Former McDonald’s CEO Argues $15 Minimum Wage Would Reduce Job Opportunities

AP

Former McDonald’s CEO Ed Rensi warned against raising the federal minimum wage to $15 an hour, arguing that the shift would hamper the entry-level job experience needed for career advancement.

In an op-ed published on Fox News Wednesday, Rensi said that the wage hike would force job creators to offset higher labor costs through price increases on consumers, staff cuts, or a transition to automation.

Rensi wrote:

Most restaurant businesses—including McDonald’s and Famous Dave’s of America—are run by individual franchisees who by and large operate independently of corporate headquarters. These franchises are faced with slim profit margins, with business expenses like staff and rent offsetting a large chunk of revenues from sales. As such, franchisees are ill-prepared to pay their employees more for the same work if they hope to keep hiring new people and expand their business. A $15 hourly wage would effectively make employees more expensive without increasing revenue, eating away at the profits job creators need to stay afloat.

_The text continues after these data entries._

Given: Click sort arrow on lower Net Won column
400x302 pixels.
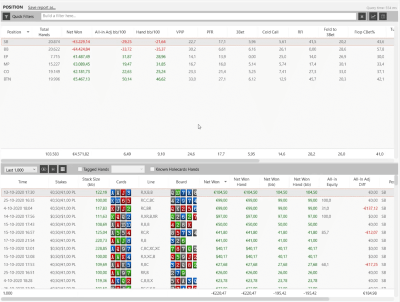Looking at the screenshot, I should (x=227, y=182).
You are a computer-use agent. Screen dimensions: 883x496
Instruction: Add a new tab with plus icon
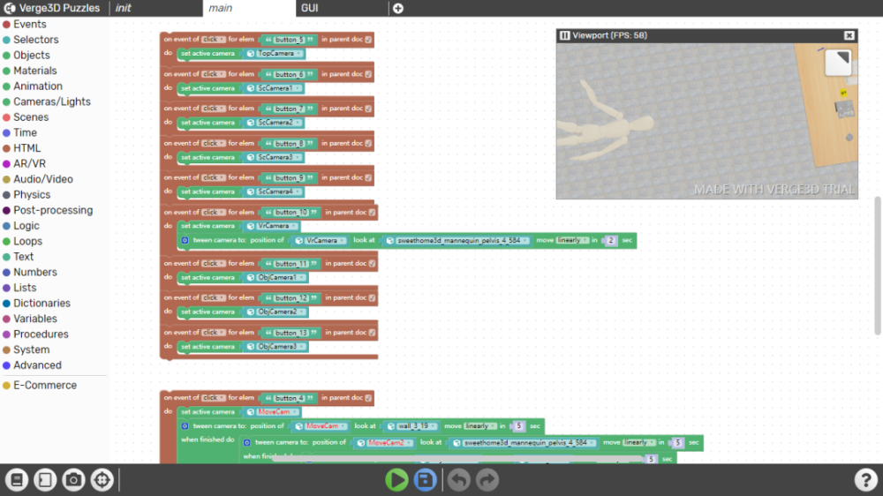[398, 9]
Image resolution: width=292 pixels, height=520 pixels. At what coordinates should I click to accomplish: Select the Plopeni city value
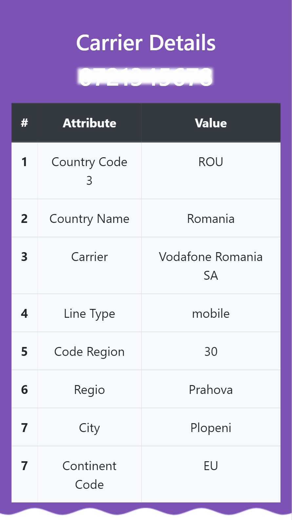[211, 428]
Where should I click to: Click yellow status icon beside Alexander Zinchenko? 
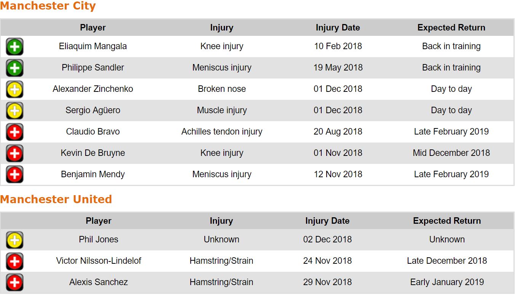(x=14, y=90)
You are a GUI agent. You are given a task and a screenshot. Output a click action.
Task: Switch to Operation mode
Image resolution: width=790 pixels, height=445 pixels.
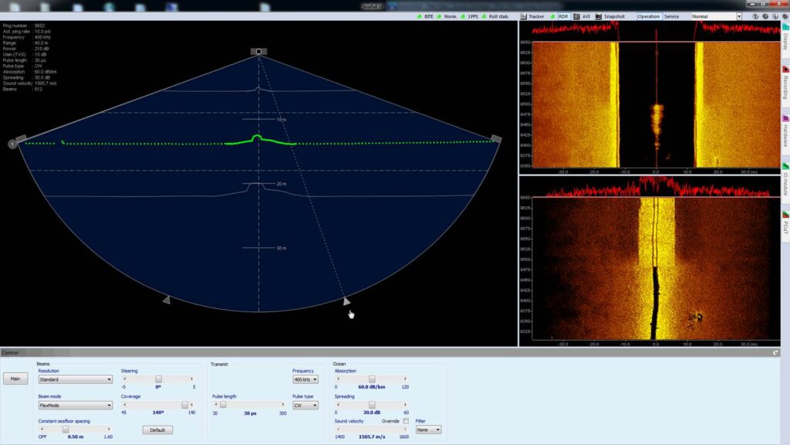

McDonald’s has already installed self-service kiosks in roughly 600 U.S. locations to cut costs, he said, and the company is planning to place them in 400 more locations by the end of the year.

He argued that such a shift would most heavily impact inexperienced employees who most need entry-level career opportunities.

"The real tragedy here is that more machines mean fewer employees acquiring the tools they need to succeed," Rensi wrote. "Entry-level work at restaurant businesses is meant to teach once-inexperienced employees the skills they need to move up the career ladder."

The Fight for $15 campaign, which advocates for a $15-an-hour minimum wage, protested the McDonald’s shareholder meeting in Illinois last week demanding the fast-food company raise its base pay.

The protestors claimed that the pay raise was necessary for struggling families to make ends meet, but Rensi hit back and said the steep increase would instead be detrimental to upward mobility for entry-level employees.